Data to process:
::::::::

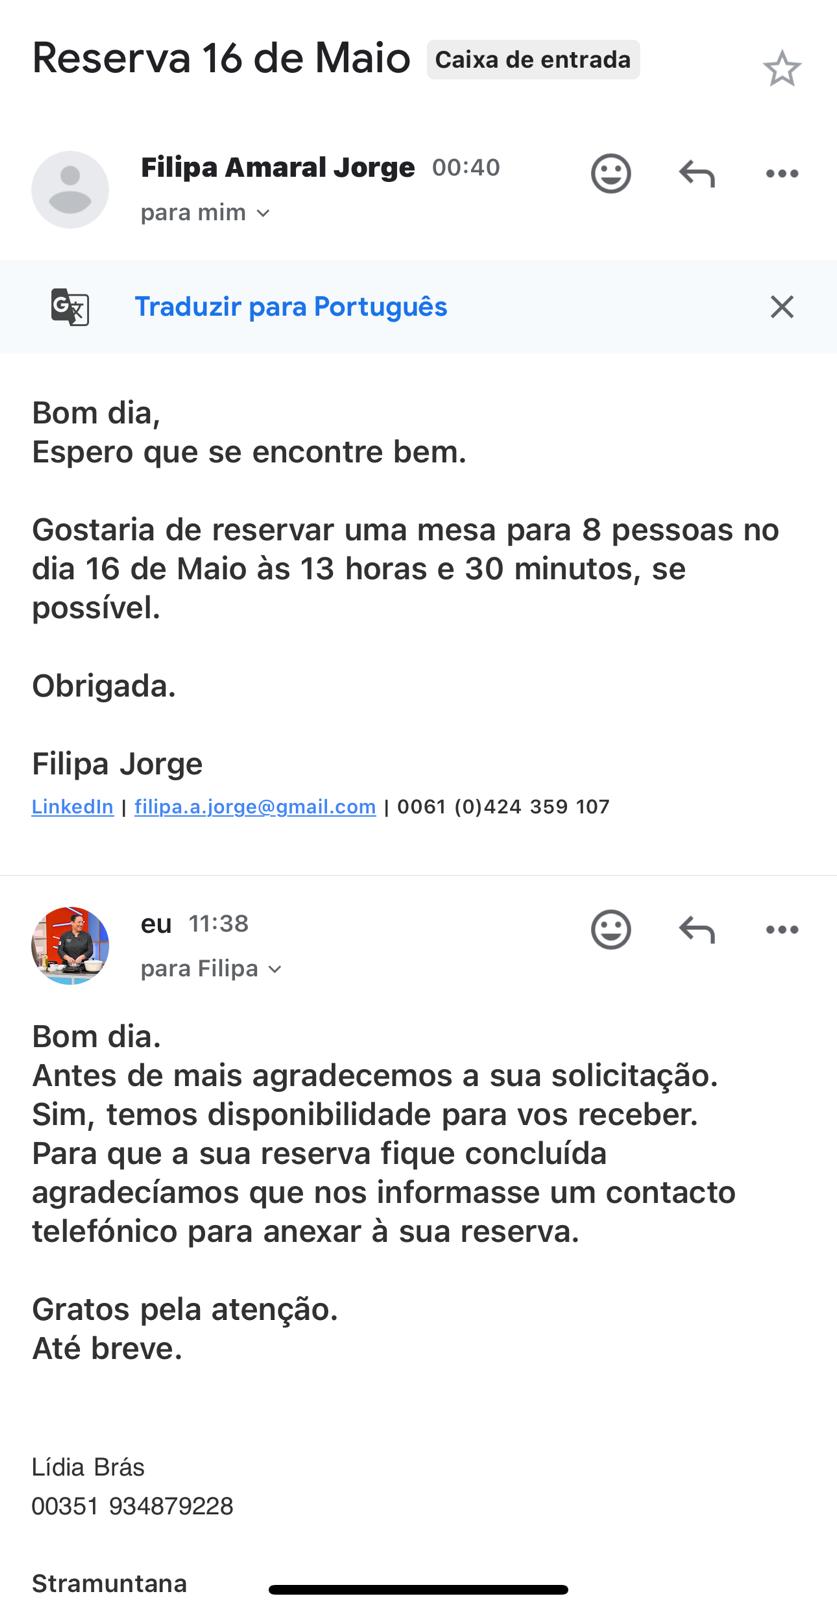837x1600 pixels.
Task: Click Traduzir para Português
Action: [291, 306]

::::::::

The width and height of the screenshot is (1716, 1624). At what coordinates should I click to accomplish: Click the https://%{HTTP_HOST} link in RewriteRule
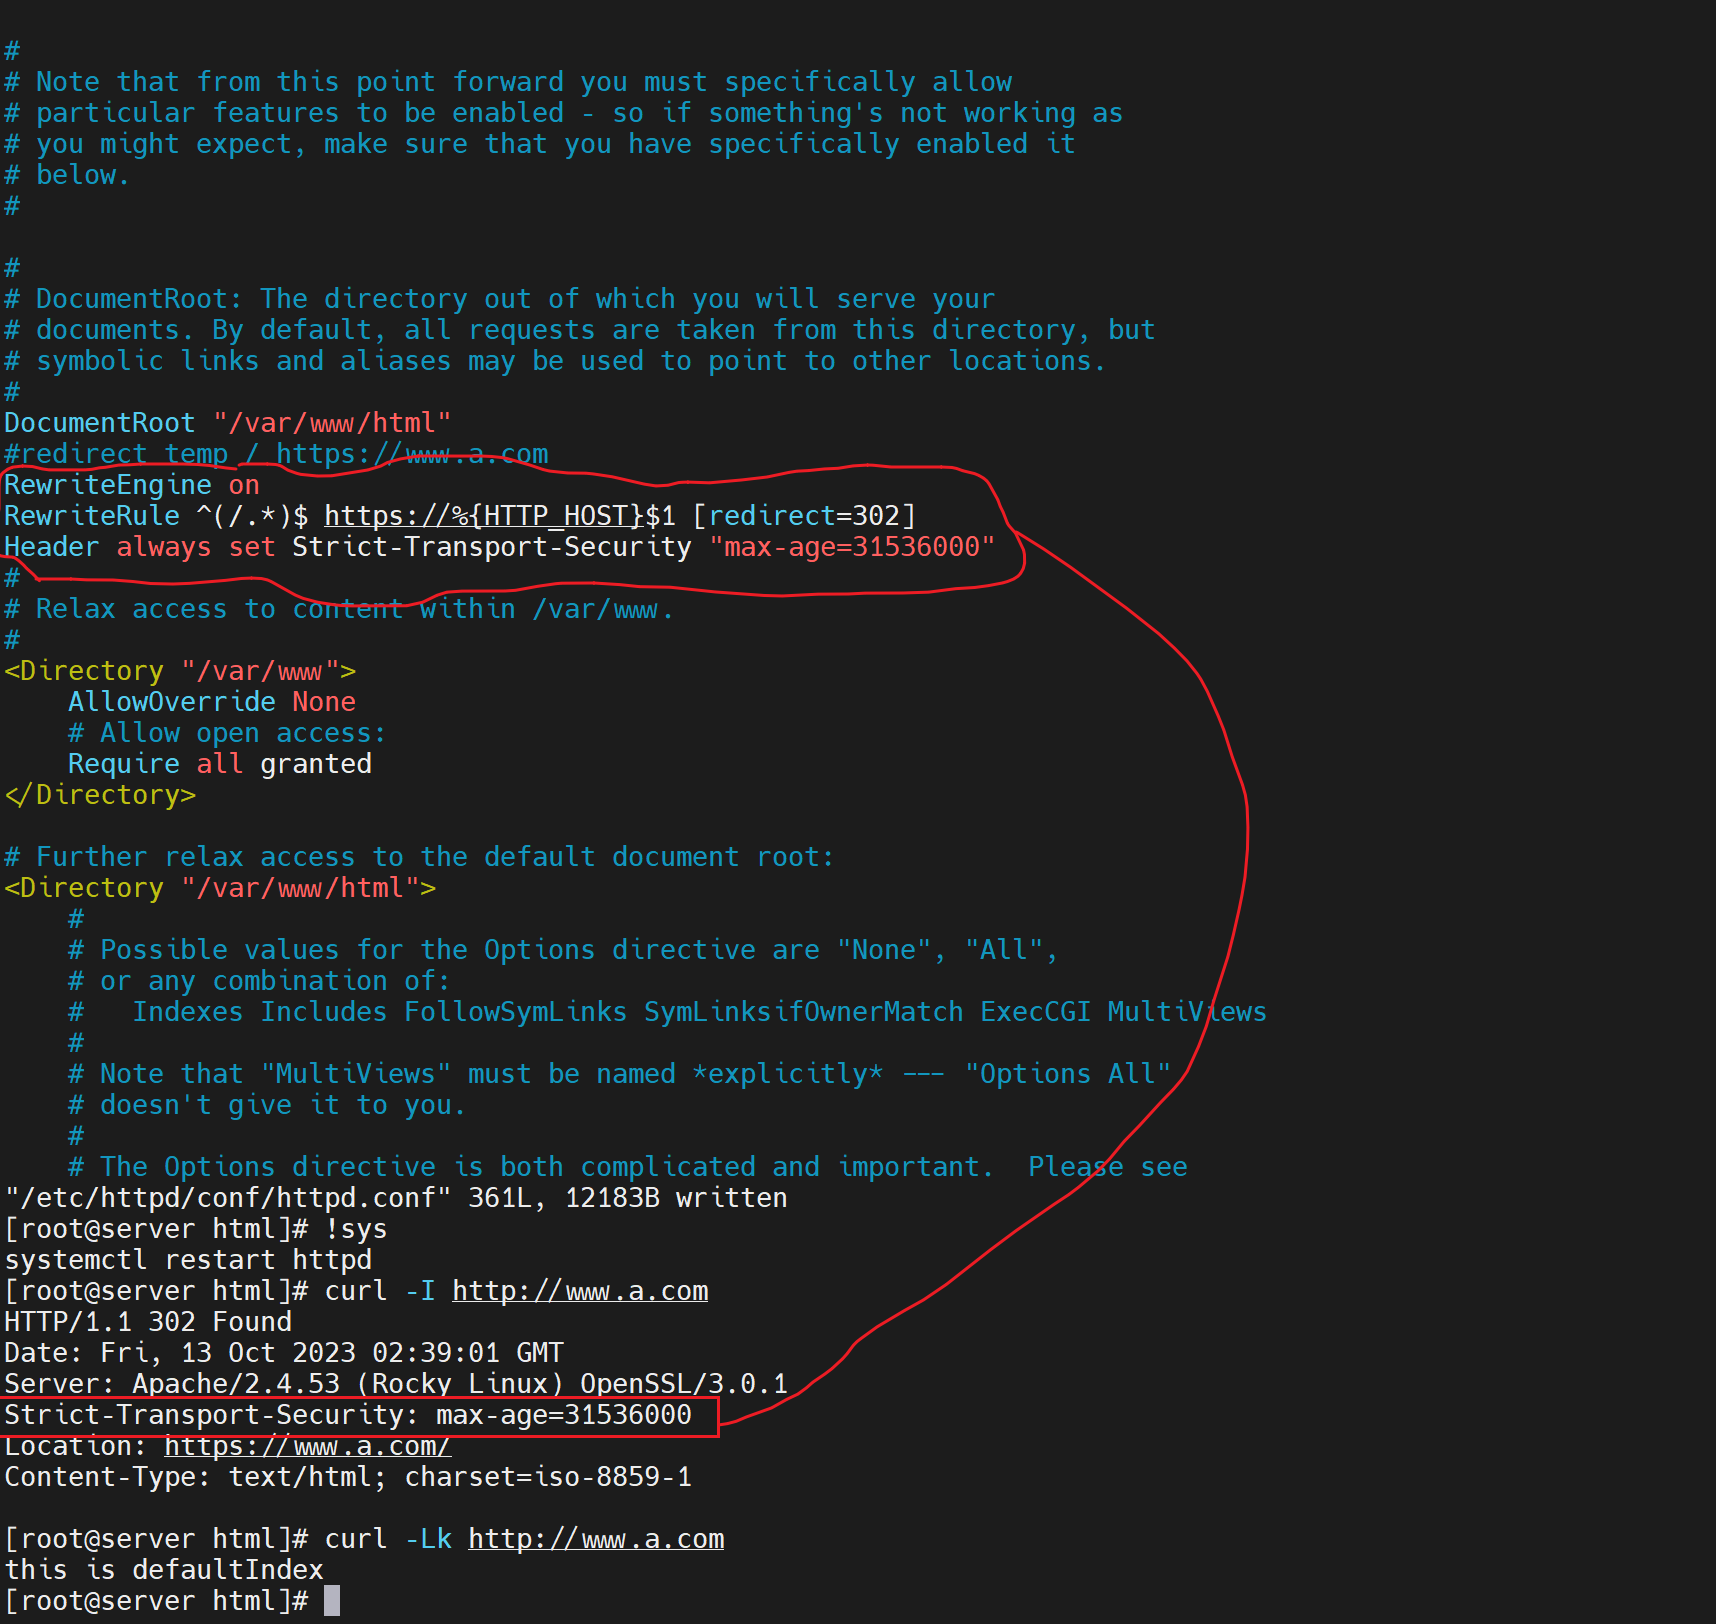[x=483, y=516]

::::::::

Goal: Set down the listing lines verbatim, from the line containing "837x1600 pixels." through the line containing "Action: [291, 306]", with both ends included. Leave the pictures out of your answer.

Reply to the task:
837x1600 pixels.
Task: Click Traduzir para Português
Action: [291, 306]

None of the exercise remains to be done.